What this task involves
All that should appear is the run of lines from the one containing "You are a GUI" through the end of the records, each repeated exactly.

[Collection entries]
________________________

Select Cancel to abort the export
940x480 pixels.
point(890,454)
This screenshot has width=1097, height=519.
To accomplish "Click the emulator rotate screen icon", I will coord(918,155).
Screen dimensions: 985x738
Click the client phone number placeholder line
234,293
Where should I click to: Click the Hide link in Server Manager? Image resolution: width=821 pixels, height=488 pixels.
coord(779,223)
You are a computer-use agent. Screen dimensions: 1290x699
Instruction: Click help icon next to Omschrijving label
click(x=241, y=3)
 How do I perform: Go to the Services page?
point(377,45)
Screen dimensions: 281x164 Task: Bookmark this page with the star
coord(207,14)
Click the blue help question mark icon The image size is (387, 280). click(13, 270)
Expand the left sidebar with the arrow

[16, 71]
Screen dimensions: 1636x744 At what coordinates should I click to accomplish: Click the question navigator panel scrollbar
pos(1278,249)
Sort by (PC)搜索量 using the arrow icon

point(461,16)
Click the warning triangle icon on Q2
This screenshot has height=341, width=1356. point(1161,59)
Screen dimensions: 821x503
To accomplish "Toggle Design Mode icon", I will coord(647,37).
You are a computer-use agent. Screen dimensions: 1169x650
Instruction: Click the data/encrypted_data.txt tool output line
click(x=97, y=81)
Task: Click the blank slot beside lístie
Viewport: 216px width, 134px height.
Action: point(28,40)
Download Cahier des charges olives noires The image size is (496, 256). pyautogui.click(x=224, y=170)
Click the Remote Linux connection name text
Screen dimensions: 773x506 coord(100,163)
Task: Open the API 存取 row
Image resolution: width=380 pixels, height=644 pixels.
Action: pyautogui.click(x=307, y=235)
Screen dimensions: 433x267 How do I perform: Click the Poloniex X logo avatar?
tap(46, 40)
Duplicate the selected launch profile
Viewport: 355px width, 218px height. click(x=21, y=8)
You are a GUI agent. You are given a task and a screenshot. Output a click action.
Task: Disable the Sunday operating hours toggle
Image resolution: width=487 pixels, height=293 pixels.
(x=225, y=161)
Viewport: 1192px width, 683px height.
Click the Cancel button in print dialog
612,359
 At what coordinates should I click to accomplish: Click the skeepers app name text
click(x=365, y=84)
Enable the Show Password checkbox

________________________

Reply to the task
You are a GUI agent. You are given a task and a screenshot. Output a click action.
Task: Disable the Sunday operating hours toggle
Image resolution: width=487 pixels, height=293 pixels.
(x=225, y=161)
Viewport: 1192px width, 683px height.
Click the Cancel button in print dialog
612,359
 At what coordinates should I click to accomplish: Click the skeepers app name text
click(x=365, y=84)
Enable the Show Password checkbox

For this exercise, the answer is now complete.